|Stories of World War One by Tony Bradman|
|Reviewer: Jill Murphy|
|Summary: Wonderful collection of short stories from twelve of our best writers for young people, exploring all aspects of World War I. From shell shock to the Easter Rising in Ireland, so many topics are illuminated. Highly recommended in this anniversary year.|
|Buy? Yes||Borrow? Yes|
|Pages: 304||Date: April 2014|
|External links: Author's website|
World War One, or the Great War as it was known at the time, was a cataclysmic war. Millions died and life was changed forever for the survivors - for the women of Britain, and for the working classes and ruling classes alike. 2014 is the centenary of its outbreak and the redoubtable Tony Bradman has gathered together a dozen of our best writers for young people to create an anthology of short stories to commemorate the anniversary.
You'll meet soldiers in the trenches, injured veterans coming home and men lost in shell shock. But you'll also read about girls producing food and nursing the wounded, little boys learning about the real nature of heroism, children of Polish heritage being mistaken for German and bullied and ignored. You'll be both moved and surprised. And you'll learn a great deal without ever feeling bored or lectured.
What I love most is that these stories are so different. We know a great deal about the horrors of the trenches during this devastating war and we know something about shell shock, too. But we forget about the struggle for Irish independence that was going on while young Irish men were fighting for Britain, as Oisin McGann shows us. We forget the Land Girls doing vital work on the home front, but Linda Newbery reminds us. Courage and sacrifice wasn't the preserve of young men born and bred in Blighty, and we know this because Jamila Gavin gives us the story of Khudadad Khan, the first non-British soldier to be awarded the Victoria Cross. And that's just three of the topics taken on in Stories of World War One.
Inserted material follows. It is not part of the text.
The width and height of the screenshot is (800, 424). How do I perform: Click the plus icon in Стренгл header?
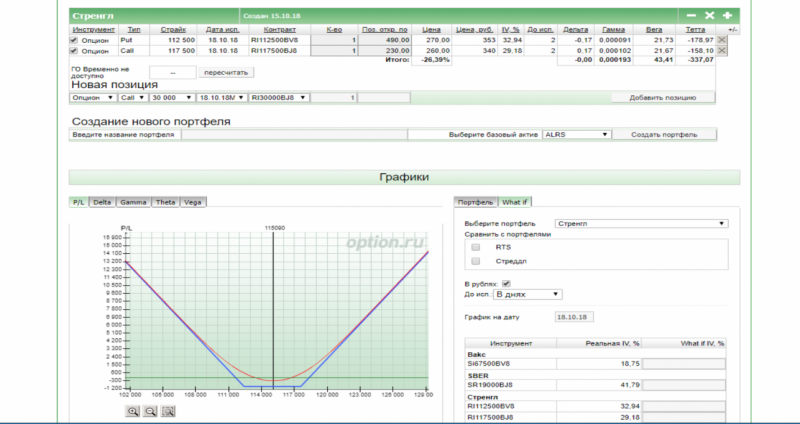tap(727, 16)
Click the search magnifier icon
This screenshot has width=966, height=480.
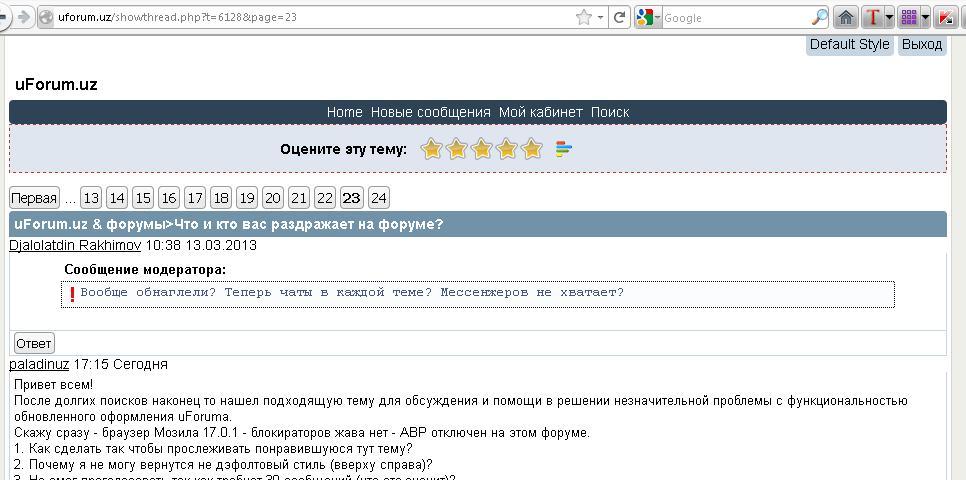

I couldn't pick a favourite. Partly, it seems tasteless to do that; partly, I think you should buy the book and read all the stories yourself. Just look at the line-up. In addition to the writers already mentioned, there's Malorie Blackman, Tim Bowler, Ian Beck, Nigel Hinton, Adele Geras, Geraldine McCaughrean, Sophie Masson, Leslie Wilson and Paul Dowswell. It's a veritable hall of fame. Truly, every story feels personal and heartfelt. Some are sad. Some are actually uplifting in a strange way. But all of them will make you think.
Stories of World War One comes highly recommended by me to all readers. But teachers and school librarians should take particular note. It will make a great addition to the communal shelves.